It’s been a disruptive and disturbing couple of weeks for me at work, as my team and I get caught up once again in the eternal game of musical chairs that the university seems to play. It’s been the same in all universities I’ve worked in, as space management is problematic in dynamic and ever-changing environments like Higher Education. So we’re on the move from our lovely current space, and will end up in a set of rooms that are less whizzy, but will probably be more usable space in the long run. My team and I will have other spaces in which to do our work, but we have had good times in our current location and held some great events, like a Dr Who themed afternoon for school children in Science and Engineering Week in March. So moving is an unexpected nuisance, but hardly a problem in the grand scheme of the universe!
A couple of weeks ago my husband and I went to Imber, a deserted village on Salisbury plain, which is open to the public every now and again when the army aren’t practising urban warfare in what’s left of it. And then it struck me what dislocation really means. I’d been self-indulgently worrying about a workplace move; but the residents of Imber gave up their whole village during WW2 to enable army training. That’s real sacrifice; real dislocation. They were promised it back at the time, but that never happened. So now the remains of it stand there, next to more modern mock houses with no windows that facilitate army training. The building in the picture here was built in the 1800’s according to the date stone, and it must have seen a lot over the years. But the church was my favourite building. Not that I’m religious at all; at least not in the Western sense. I follow the Buddha dharma.

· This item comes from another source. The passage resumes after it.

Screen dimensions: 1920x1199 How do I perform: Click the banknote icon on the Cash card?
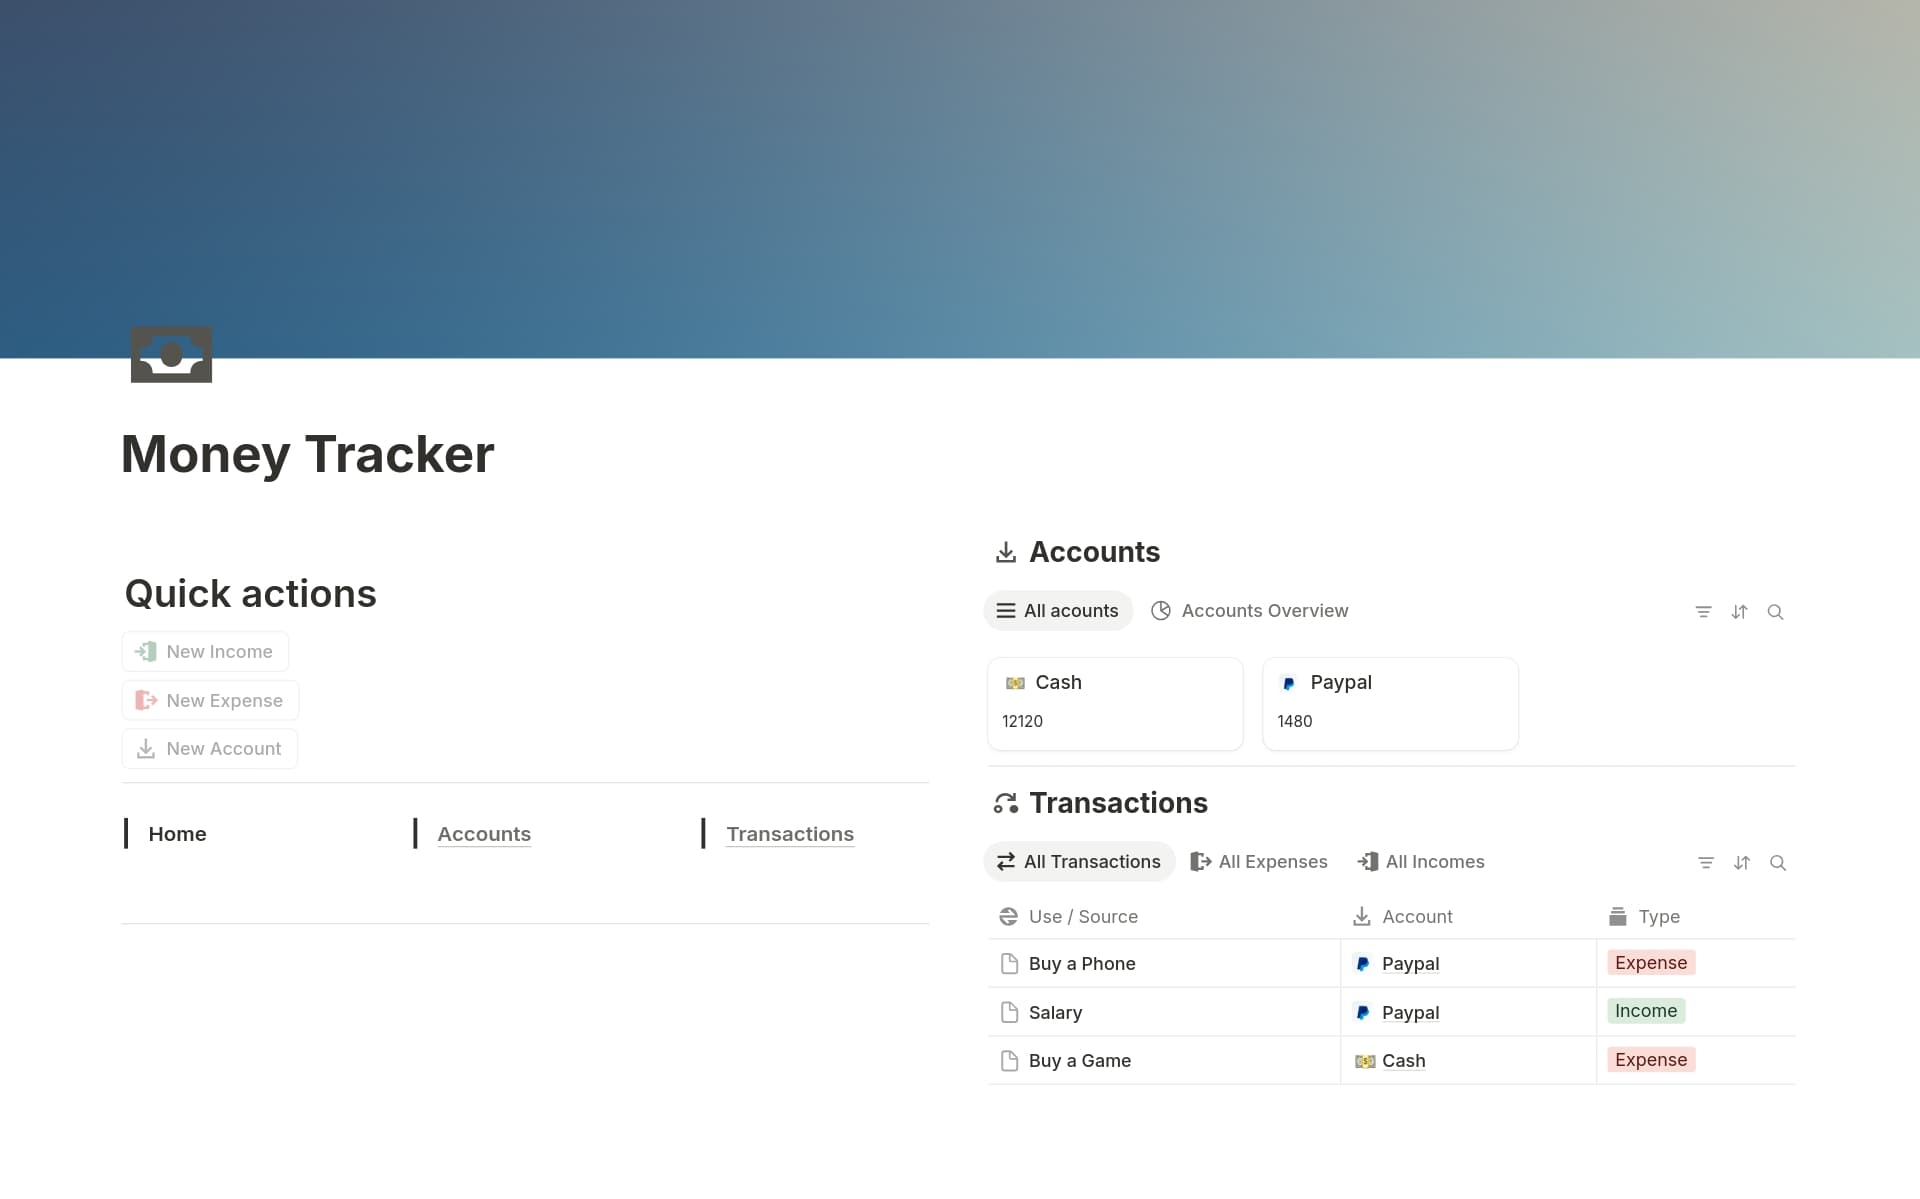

The church is wonderful though. It is very old, its roots going back to the Normans in the 12th century. Restoration of the interior has revealed traces of the old medieval paintings that covered the walls in the 13th century, and it must have been lovely. Chevrons of red and yellow on the pillars, flowers climbing the walls and paintings of religious scenes for the education of the illiterate majority. I’d love to see one of these old unused churches completely restored back to how they looked in the medieval period. They must have been so colourful – an uplifting place to be. Such a shame that churches became more sombre, particularly after the Reformation.

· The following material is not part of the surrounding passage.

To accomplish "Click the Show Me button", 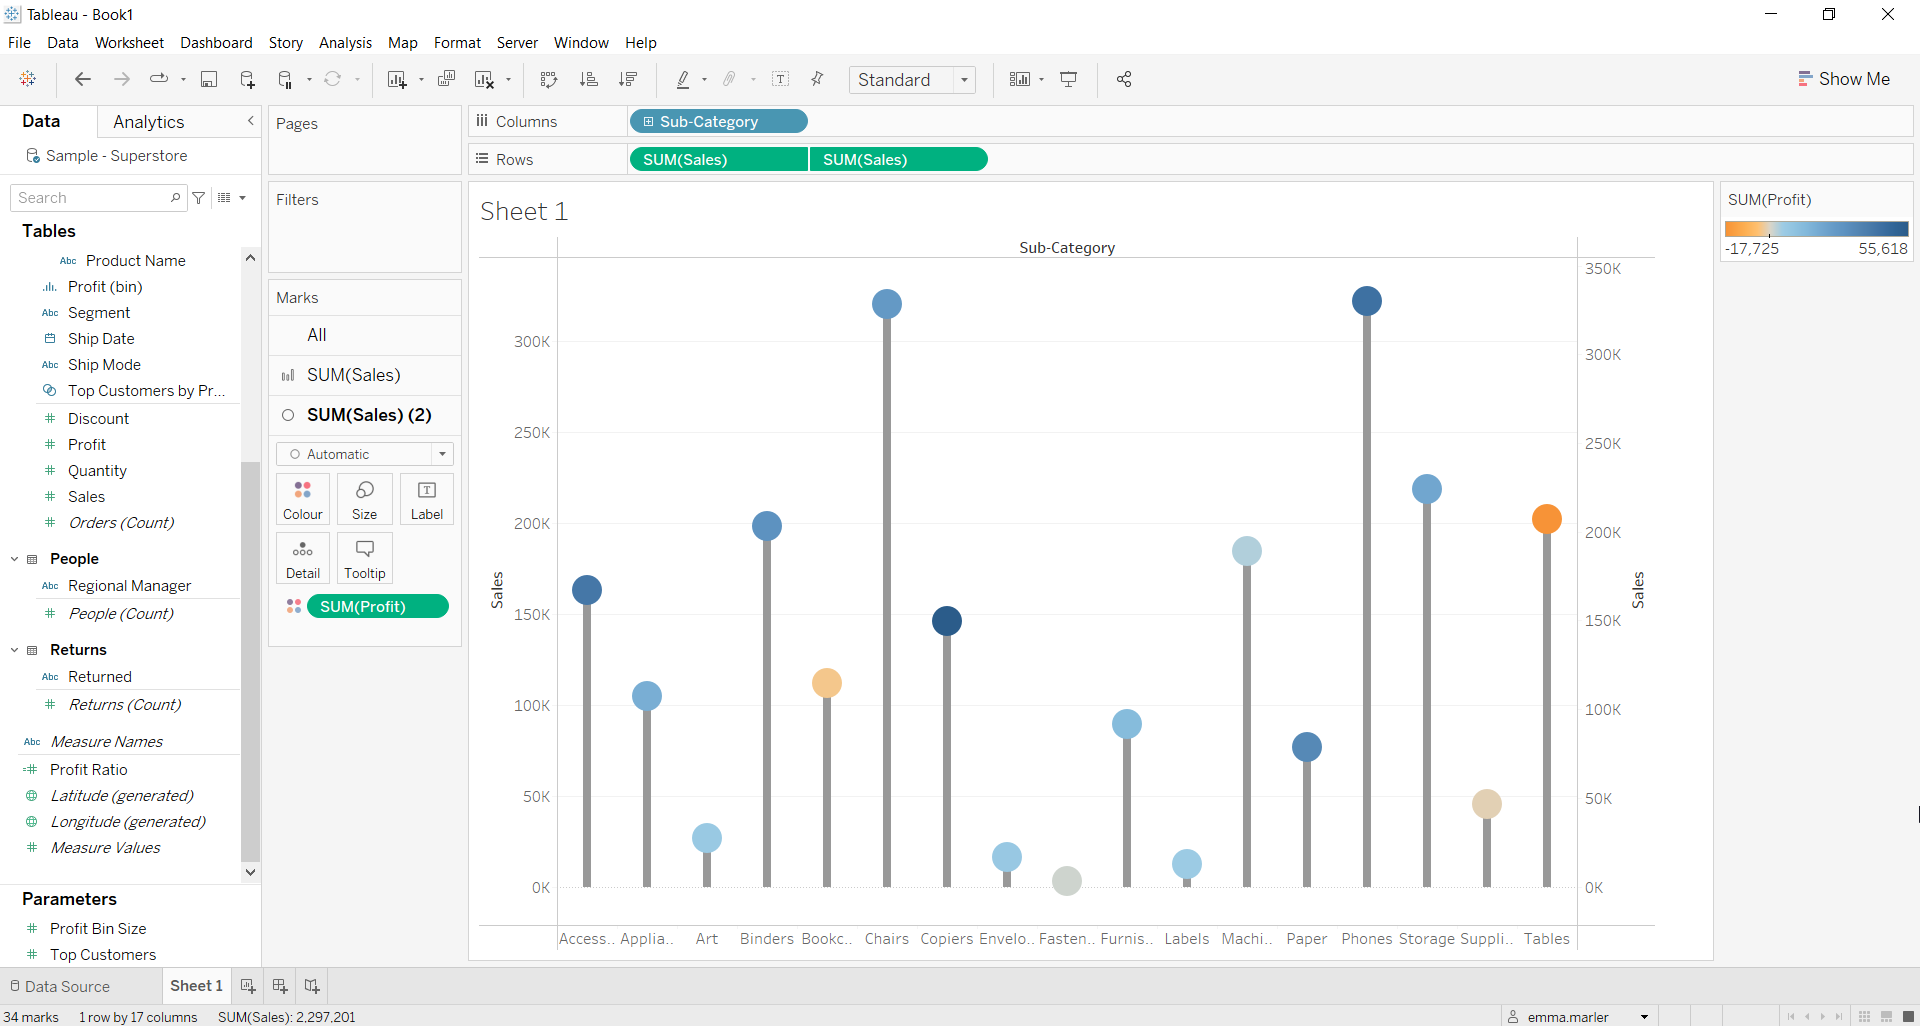I will click(1845, 78).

So what has this to do with virtual worlds and transmedia storytelling? Well, a lot I think. It all makes me reflect on the importance of location; a sense of place. As humans, we are very affected by where we are. By our surroundings and how they make us feel. For those of us who have become immersed in virtual worlds, for whatever reason, this is a sense that we are very familiar with. It may seem strange to those who haven’t yet ventured into these environments, or who have had a quick go but found no one there and nothing going on. For me, and for my students and colleagues, the virtual world Second Life is a real place. We meet there, we work together there, we have dances and parties there, we create things together there, we meet new people there; it’s as real to us as any part of the university. And as I begin to put together ideas and find a location for the transmedia story of Watermark to develop, then the importance of a sense of location is at the forefront of my mind. Because it isn’t just the place, it’s what we experience there that engages our emotions, I think. The residents of Imber would have most mourned the loss of their community, which had become inextricably linked to the physical place itself.
So, how to build an environment in a virtual world that will help to engage the emotions of the people who visit it? What characteristics might it have? How can a place encourage socialisation and exploration? What makes us start to care? All comments and discussions welcome!